*** Given data
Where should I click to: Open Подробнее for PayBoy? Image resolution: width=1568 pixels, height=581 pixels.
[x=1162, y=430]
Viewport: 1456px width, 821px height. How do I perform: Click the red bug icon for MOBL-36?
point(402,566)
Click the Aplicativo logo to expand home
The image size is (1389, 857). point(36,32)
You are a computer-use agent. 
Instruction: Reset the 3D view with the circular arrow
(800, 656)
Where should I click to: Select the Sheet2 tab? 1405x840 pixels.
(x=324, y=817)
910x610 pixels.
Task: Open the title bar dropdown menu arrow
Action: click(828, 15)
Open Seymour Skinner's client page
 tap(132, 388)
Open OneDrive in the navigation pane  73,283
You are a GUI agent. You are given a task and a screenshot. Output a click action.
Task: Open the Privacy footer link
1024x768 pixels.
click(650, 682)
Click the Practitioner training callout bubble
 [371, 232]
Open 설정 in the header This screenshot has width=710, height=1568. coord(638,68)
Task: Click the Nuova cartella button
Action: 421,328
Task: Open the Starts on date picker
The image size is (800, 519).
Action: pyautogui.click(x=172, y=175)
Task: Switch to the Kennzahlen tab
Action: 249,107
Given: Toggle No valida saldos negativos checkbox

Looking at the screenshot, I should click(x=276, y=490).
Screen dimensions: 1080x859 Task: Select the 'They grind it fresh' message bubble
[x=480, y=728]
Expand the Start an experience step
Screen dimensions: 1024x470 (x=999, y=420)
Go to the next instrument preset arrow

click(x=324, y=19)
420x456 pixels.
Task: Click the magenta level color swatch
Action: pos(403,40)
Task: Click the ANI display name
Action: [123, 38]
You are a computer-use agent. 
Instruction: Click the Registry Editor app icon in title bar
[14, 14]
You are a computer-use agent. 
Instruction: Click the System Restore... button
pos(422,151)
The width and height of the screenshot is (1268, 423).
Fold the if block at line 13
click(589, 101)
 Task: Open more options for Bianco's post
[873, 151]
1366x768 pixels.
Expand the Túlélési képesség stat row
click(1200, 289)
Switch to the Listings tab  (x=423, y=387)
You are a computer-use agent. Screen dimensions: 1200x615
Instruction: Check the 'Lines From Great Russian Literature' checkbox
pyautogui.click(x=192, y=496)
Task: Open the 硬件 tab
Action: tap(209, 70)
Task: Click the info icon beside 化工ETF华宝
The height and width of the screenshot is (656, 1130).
******
* Work item
Set down the complete listing once more, exactly as it stands above.

* Response to the exercise
Where should I click to: Open Подробнее for PayBoy? Image resolution: width=1568 pixels, height=581 pixels.
[x=1162, y=430]
Viewport: 1456px width, 821px height. How do I perform: Click the red bug icon for MOBL-36?
point(402,566)
Click the Aplicativo logo to expand home
The image size is (1389, 857). point(36,32)
You are a computer-use agent. 
Instruction: Reset the 3D view with the circular arrow
(800, 656)
Where should I click to: Select the Sheet2 tab? 1405x840 pixels.
(x=324, y=817)
910x610 pixels.
Task: Open the title bar dropdown menu arrow
Action: click(828, 15)
Open Seymour Skinner's client page
 tap(132, 388)
Open OneDrive in the navigation pane  73,283
You are a GUI agent. You are given a task and a screenshot. Output a click action.
Task: Open the Privacy footer link
1024x768 pixels.
click(650, 682)
Click the Practitioner training callout bubble
 [371, 232]
Open 설정 in the header This screenshot has width=710, height=1568. coord(638,68)
Task: Click the Nuova cartella button
Action: 421,328
Task: Open the Starts on date picker
The image size is (800, 519).
Action: pyautogui.click(x=172, y=175)
Task: Switch to the Kennzahlen tab
Action: 249,107
Given: Toggle No valida saldos negativos checkbox

Looking at the screenshot, I should click(x=276, y=490).
Screen dimensions: 1080x859 Task: Select the 'They grind it fresh' message bubble
[x=480, y=728]
Expand the Start an experience step
Screen dimensions: 1024x470 (x=999, y=420)
Go to the next instrument preset arrow

click(x=324, y=19)
420x456 pixels.
Task: Click the magenta level color swatch
Action: pos(403,40)
Task: Click the ANI display name
Action: [123, 38]
You are a computer-use agent. 
Instruction: Click the Registry Editor app icon in title bar
[14, 14]
You are a computer-use agent. 
Instruction: Click the System Restore... button
pos(422,151)
The width and height of the screenshot is (1268, 423).
Fold the if block at line 13
click(589, 101)
 Task: Open more options for Bianco's post
[873, 151]
1366x768 pixels.
Expand the Túlélési képesség stat row
click(1200, 289)
Switch to the Listings tab  (x=423, y=387)
You are a computer-use agent. Screen dimensions: 1200x615
Instruction: Check the 'Lines From Great Russian Literature' checkbox
pyautogui.click(x=192, y=496)
Task: Open the 硬件 tab
Action: tap(209, 70)
Task: Click the info icon beside 化工ETF华宝
The height and width of the screenshot is (656, 1130).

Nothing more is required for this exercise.